▶ _TASK OBJECTIVE_:
Where does the word "agent" show up in the records? Copy every line that holds it.
[INFORMATION PROVIDED Boundary: Start]
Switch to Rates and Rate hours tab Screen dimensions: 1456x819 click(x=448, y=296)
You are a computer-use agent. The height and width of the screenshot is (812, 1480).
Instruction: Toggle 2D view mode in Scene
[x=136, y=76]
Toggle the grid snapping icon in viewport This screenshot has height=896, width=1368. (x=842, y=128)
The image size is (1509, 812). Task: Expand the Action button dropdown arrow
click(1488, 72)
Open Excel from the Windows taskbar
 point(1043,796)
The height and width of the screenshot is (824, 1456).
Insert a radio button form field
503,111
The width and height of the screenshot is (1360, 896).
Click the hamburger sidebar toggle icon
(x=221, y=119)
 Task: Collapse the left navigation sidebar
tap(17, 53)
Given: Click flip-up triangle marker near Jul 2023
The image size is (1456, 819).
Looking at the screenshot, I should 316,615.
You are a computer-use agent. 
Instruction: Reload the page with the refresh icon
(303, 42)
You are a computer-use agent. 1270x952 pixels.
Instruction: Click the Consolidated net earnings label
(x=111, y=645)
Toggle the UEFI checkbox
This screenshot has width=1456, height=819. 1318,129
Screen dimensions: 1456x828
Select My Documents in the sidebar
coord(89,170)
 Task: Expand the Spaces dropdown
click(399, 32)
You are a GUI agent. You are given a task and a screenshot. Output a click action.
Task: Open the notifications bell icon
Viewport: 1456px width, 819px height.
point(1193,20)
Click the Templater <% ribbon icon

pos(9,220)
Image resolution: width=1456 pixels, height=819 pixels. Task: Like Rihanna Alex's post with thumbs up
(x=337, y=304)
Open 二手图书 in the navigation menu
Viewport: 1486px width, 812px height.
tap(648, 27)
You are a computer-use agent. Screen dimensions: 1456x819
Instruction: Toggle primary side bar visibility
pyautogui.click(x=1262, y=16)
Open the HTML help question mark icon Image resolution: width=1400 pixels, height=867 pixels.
[INFORMATION PROVIDED Boundary: End]
▶ _ANSWER TO THE PROBLEM_:
You are a computer-use agent. The height and width of the screenshot is (812, 1480).
You are a computer-use agent. 
You are a computer-use agent. 1270x952 pixels.
You are a GUI agent. You are given a task and a screenshot. Output a click action.
You are a computer-use agent. Screen dimensions: 1456x819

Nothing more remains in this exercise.